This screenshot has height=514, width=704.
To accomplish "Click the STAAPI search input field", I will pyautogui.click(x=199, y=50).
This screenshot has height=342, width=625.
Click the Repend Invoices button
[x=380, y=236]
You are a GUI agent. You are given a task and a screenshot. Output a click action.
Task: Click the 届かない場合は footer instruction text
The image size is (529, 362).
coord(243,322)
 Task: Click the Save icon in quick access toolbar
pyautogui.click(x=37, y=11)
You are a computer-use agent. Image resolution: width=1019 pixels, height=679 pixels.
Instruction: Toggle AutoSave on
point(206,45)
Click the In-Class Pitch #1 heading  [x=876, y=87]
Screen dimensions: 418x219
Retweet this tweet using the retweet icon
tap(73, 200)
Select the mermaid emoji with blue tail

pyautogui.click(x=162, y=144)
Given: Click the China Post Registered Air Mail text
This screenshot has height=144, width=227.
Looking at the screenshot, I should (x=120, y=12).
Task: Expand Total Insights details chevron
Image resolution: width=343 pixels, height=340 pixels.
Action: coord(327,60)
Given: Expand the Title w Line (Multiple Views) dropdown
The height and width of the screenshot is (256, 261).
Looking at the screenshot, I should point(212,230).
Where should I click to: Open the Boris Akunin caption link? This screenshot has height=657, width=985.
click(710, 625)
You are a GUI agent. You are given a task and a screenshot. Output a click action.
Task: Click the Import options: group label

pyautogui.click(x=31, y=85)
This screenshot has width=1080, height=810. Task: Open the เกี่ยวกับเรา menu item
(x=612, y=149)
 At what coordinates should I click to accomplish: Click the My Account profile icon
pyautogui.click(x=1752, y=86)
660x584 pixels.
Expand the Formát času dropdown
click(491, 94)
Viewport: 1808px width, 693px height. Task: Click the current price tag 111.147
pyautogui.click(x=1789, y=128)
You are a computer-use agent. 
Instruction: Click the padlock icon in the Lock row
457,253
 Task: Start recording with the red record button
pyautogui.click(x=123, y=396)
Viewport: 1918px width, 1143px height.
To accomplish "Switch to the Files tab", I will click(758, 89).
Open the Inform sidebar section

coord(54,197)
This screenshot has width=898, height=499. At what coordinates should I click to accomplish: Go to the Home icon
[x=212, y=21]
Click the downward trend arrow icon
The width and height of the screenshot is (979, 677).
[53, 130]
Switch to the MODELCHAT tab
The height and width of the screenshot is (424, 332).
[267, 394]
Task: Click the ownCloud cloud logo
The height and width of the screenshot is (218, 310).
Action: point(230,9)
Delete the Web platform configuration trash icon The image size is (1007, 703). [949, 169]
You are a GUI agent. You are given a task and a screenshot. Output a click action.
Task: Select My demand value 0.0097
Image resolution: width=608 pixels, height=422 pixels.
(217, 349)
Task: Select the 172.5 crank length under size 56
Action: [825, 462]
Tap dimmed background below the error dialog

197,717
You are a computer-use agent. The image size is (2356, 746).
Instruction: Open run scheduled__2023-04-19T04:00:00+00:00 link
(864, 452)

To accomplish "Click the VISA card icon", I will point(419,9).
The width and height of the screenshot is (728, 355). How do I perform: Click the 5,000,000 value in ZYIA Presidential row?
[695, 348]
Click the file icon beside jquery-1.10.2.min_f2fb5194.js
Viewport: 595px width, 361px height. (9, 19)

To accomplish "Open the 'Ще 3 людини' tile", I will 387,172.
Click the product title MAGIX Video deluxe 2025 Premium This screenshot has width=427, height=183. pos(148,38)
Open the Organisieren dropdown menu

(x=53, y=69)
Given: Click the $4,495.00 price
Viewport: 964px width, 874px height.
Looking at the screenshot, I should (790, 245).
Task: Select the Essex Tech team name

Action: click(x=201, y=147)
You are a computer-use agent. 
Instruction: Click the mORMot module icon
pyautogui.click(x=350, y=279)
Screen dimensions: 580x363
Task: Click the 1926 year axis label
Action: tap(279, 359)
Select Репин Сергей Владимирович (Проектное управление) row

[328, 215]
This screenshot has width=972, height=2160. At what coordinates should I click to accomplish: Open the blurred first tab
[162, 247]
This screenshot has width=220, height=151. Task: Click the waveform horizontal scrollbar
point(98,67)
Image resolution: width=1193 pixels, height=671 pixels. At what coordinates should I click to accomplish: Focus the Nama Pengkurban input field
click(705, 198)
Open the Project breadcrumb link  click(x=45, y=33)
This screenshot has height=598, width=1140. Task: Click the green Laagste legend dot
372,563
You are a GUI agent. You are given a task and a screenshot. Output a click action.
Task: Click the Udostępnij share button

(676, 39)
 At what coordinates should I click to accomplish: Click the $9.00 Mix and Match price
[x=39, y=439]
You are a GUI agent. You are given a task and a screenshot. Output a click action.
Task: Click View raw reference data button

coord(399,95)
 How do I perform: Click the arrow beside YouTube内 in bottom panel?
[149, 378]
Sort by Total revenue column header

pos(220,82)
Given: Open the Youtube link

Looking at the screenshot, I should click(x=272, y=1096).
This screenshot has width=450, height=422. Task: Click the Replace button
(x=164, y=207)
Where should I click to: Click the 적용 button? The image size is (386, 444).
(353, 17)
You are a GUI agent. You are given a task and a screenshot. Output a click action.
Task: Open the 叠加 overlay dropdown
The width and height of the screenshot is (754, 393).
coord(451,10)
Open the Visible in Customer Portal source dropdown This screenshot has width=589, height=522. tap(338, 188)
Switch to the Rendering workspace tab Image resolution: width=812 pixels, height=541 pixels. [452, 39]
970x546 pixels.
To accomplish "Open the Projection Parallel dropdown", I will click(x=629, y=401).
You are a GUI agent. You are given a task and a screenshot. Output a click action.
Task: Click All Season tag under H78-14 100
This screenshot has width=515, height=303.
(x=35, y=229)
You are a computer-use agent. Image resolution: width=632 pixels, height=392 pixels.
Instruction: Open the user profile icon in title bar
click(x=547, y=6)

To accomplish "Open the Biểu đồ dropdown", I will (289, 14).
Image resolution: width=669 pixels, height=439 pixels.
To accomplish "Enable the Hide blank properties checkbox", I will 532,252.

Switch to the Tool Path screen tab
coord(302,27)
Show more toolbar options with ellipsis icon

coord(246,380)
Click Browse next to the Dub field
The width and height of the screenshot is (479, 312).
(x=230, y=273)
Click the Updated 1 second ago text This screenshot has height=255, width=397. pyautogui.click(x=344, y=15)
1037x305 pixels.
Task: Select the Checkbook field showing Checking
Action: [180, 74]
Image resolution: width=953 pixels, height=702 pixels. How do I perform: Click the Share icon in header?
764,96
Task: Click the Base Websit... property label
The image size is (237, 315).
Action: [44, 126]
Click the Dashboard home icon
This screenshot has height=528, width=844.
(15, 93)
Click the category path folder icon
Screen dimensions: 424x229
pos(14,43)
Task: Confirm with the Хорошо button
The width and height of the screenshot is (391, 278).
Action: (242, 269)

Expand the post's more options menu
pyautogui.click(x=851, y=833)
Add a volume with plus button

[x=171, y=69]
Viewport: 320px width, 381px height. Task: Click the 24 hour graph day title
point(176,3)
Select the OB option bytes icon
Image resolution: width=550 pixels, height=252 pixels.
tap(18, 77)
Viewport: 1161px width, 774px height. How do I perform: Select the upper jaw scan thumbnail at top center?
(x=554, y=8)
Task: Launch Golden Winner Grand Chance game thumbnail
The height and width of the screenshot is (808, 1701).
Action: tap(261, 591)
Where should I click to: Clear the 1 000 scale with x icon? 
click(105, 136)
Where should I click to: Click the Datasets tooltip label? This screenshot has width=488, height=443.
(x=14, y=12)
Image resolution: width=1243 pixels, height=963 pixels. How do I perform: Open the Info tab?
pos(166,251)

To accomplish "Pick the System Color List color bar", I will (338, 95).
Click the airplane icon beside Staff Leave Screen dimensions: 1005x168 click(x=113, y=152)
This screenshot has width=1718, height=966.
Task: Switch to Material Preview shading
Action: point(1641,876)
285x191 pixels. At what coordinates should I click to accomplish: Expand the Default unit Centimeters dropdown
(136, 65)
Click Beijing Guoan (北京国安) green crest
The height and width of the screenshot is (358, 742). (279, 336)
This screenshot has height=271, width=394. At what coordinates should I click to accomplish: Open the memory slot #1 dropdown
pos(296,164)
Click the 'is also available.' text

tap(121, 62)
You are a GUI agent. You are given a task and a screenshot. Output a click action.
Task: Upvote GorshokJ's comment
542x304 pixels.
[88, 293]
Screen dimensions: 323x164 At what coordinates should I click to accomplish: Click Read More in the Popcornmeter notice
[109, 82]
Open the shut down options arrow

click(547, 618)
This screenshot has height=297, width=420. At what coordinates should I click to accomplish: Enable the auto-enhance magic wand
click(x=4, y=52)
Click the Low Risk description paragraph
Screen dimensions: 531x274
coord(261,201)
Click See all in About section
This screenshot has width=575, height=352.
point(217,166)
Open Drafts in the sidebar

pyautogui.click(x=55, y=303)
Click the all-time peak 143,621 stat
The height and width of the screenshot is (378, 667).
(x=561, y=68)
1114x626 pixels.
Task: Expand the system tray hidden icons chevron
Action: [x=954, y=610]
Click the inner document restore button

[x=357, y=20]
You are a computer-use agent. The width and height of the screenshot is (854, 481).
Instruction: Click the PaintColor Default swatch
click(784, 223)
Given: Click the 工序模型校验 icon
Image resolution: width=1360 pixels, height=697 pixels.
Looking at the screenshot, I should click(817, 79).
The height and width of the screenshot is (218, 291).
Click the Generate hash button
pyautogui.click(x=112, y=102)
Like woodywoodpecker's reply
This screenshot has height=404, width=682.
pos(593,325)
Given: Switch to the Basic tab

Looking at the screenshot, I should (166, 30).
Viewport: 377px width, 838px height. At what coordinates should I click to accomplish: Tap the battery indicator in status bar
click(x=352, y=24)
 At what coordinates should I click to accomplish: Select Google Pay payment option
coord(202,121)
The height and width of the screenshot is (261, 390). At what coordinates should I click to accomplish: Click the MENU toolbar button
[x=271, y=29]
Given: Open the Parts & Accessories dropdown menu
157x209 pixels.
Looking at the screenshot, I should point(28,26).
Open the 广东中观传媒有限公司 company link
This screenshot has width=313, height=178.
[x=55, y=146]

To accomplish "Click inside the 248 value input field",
_ _ _ _ _
Exercise objective - Set down, from the entries above, exactly the lines from the one with "Image resolution: width=343" up to and including the one with "You are a computer-use agent. The image", and no other lines.

Completed task -
Image resolution: width=343 pixels, height=340 pixels.
Action: coord(327,60)
Given: Expand the Title w Line (Multiple Views) dropdown
The height and width of the screenshot is (256, 261).
Looking at the screenshot, I should point(212,230).
Where should I click to: Open the Boris Akunin caption link? This screenshot has height=657, width=985.
click(710, 625)
You are a GUI agent. You are given a task and a screenshot. Output a click action.
Task: Click the Import options: group label

pyautogui.click(x=31, y=85)
This screenshot has width=1080, height=810. Task: Open the เกี่ยวกับเรา menu item
(x=612, y=149)
 At what coordinates should I click to accomplish: Click the My Account profile icon
pyautogui.click(x=1752, y=86)
660x584 pixels.
Expand the Formát času dropdown
click(491, 94)
Viewport: 1808px width, 693px height. Task: Click the current price tag 111.147
pyautogui.click(x=1789, y=128)
You are a computer-use agent. 
Instruction: Click the padlock icon in the Lock row
457,253
 Task: Start recording with the red record button
pyautogui.click(x=123, y=396)
Viewport: 1918px width, 1143px height.
To accomplish "Switch to the Files tab", I will click(758, 89).
Open the Inform sidebar section

coord(54,197)
This screenshot has width=898, height=499. At what coordinates should I click to accomplish: Go to the Home icon
[x=212, y=21]
Click the downward trend arrow icon
The width and height of the screenshot is (979, 677).
[53, 130]
Switch to the MODELCHAT tab
The height and width of the screenshot is (424, 332).
[267, 394]
Task: Click the ownCloud cloud logo
The height and width of the screenshot is (218, 310).
Action: point(230,9)
Delete the Web platform configuration trash icon The image size is (1007, 703). [949, 169]
You are a GUI agent. You are given a task and a screenshot. Output a click action.
Task: Select My demand value 0.0097
Image resolution: width=608 pixels, height=422 pixels.
(217, 349)
Task: Select the 172.5 crank length under size 56
Action: [825, 462]
Tap dimmed background below the error dialog

197,717
You are a computer-use agent. The image size is (2356, 746).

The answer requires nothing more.